A Maurice de Mauriac é uma marca como nenhuma outra no panorama relojoeiro internacional e a comemoração das suas Bodas de Prata tinha de ser igualmente diferente. Para além da apresentação de dois modelos comemorativos do jubileu, a celebração incluiu um verdadeiro festival que fechou a Tödistrasse em Zurique.
Zurique | Em Zurique mora uma marca relojoeira diferente que é dirigida por uma família muito peculiar — e que recentemente celebrou o seu 25º aniversário com dois relógios comemorativos e um evento de rua que teve a participação de cerca de três centenas de amigos e uma dúzia de carros clássicos. Na prática, tratou-se de um festival de música e amizade quase evocativo de um Woodstock (o mítico festival do final da década de 60 tão caro ao movimento hippie) que teve o condão de fechar a Tödistrasse, a rua onde se situa o atelier que serve de sede à Maurice de Mauriac. E nós estivemos lá para testemunhar tão singular acontecimento.

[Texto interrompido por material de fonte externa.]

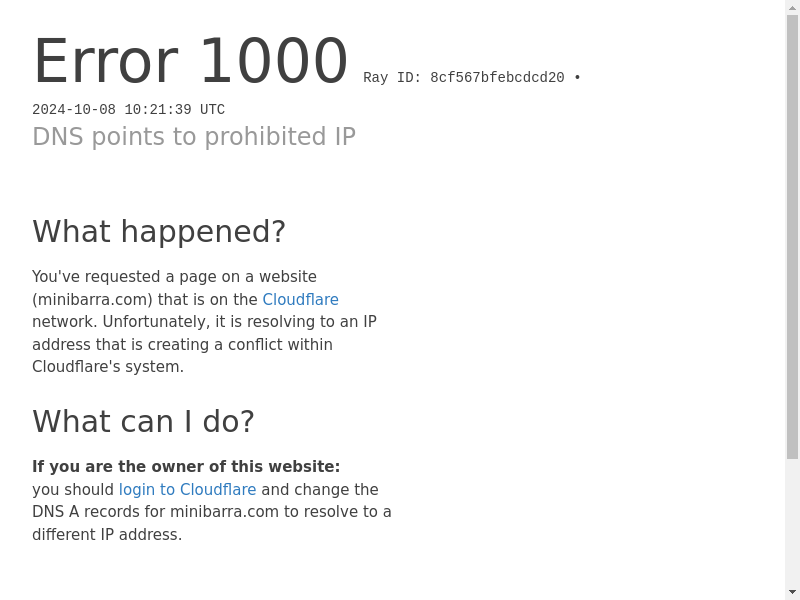Click the 'DNS points to prohibited IP' subtitle
Screen dimensions: 800x600
coord(194,136)
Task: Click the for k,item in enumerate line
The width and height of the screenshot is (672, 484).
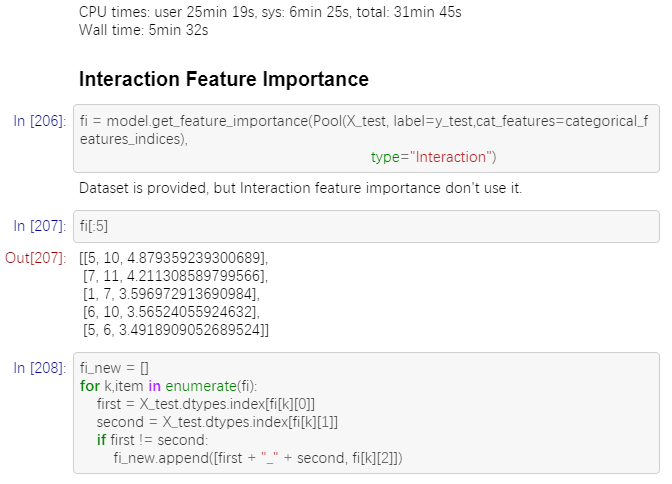Action: tap(168, 386)
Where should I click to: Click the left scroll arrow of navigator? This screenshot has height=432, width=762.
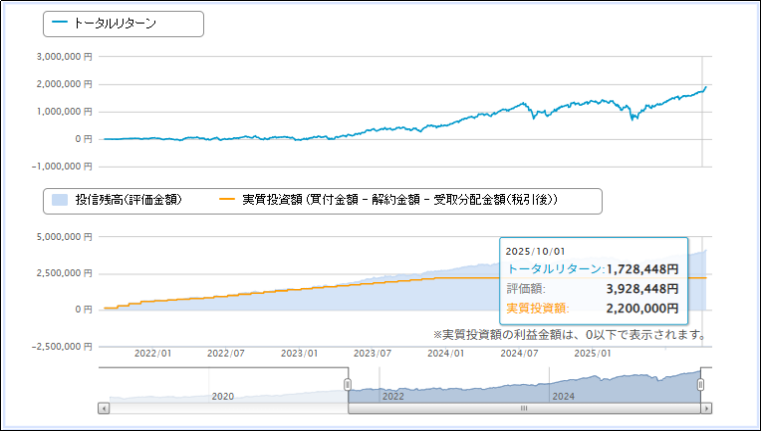click(x=103, y=408)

A história da Maurice de Mauriac é sobretudo uma história familiar e de amizade, pelo que a peculiaridade da celebração acabou por se tornar perfeitamente ajustada à ocasião. Estiveram presentes dúzias de clientes com relógios Maurice de Mauriac no pulso, mas não só: também parceiros comerciais e fornecedores que entretanto se tornaram amigos — desde os fornecedores de movimentos e correias até ao responsável da empresa que produz a famosa matéria SuperLuminova luminescente que se pode encontrar em praticamente todas as marcas. Muitos deles até trouxeram consigo belos carros de coleção, desde a Porsche à Ferrari. Mas os protagonistas foram mesmo a família Dreifuss, com o fundador Daniel à cabeça, a mulher Claudia e os filhos Massimo, Leonardo e Masha.

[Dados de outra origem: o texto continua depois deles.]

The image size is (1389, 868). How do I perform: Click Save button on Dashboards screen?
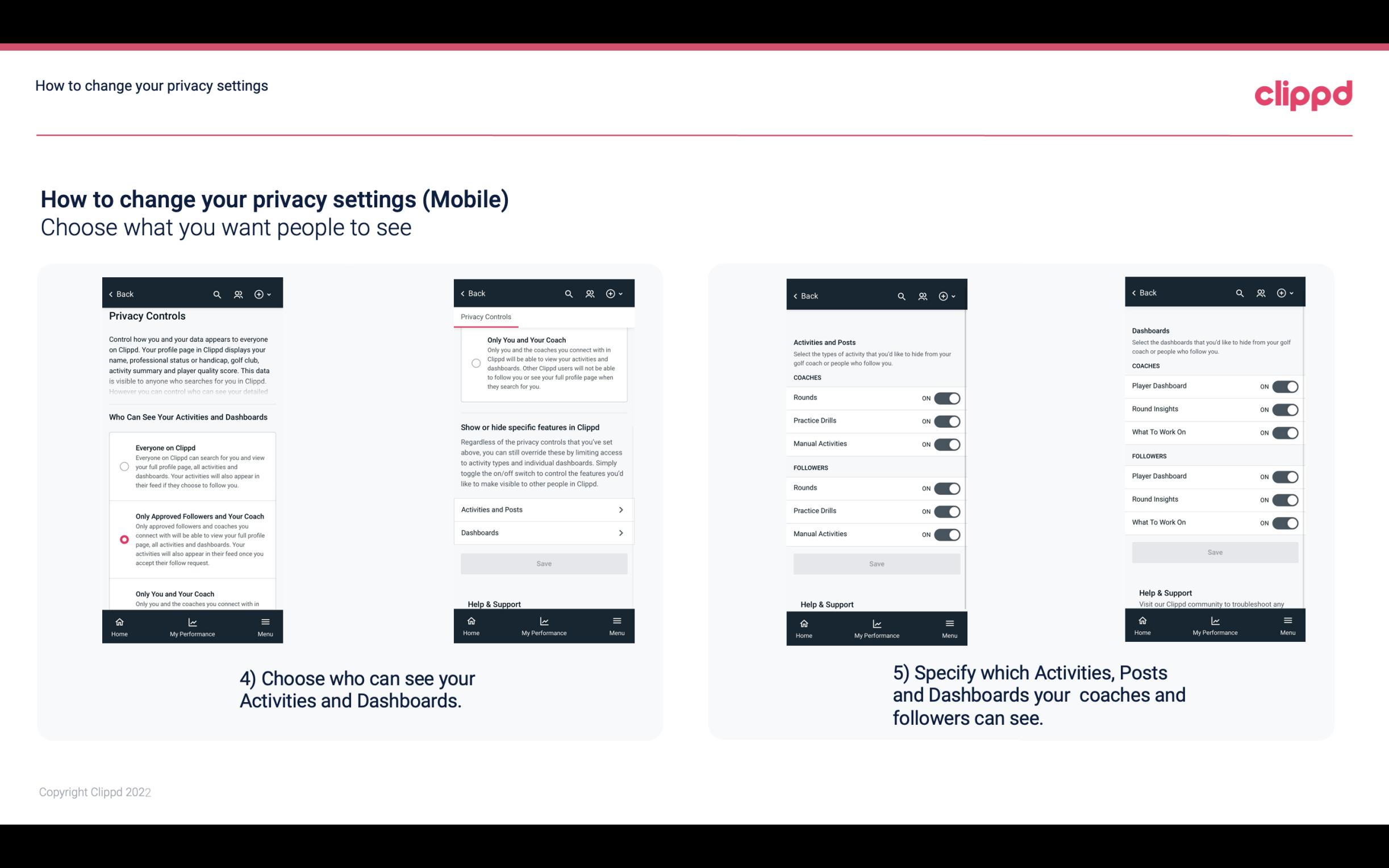(1214, 552)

O exuberante Daniel Dreifuss trabalhava em Wall Street e entrou como que por acaso na relojoaria — pela porta lateral dos relógios publicitários, um negócio bem mais rentável do que se possa pensar. Claro que depois veio o mergulho na cultura relojoeira e a vontade de criar algo de muito melhor, só seu. A passagem aos relógios mecânicos e a criação da marca Maurice de Mauriac em 1997 foi inevitável e a sua maior afirmação internacional ocorreu sobretudo ao longo da última dúzia de anos. Entretanto, nos últimos tempos, o pai Daniel resolveu dar mais tempo a si próprio e gosta de passar temporadas na sua casa em Chiavari, na costa italiana da Liguria, remetendo a direção da marca e as decisões estratégicas principais para os filhos Massimo e Leo. Foram eles os organizadores do festival comemorativo dos 25 anos que tomou conta da Tödisstrasse.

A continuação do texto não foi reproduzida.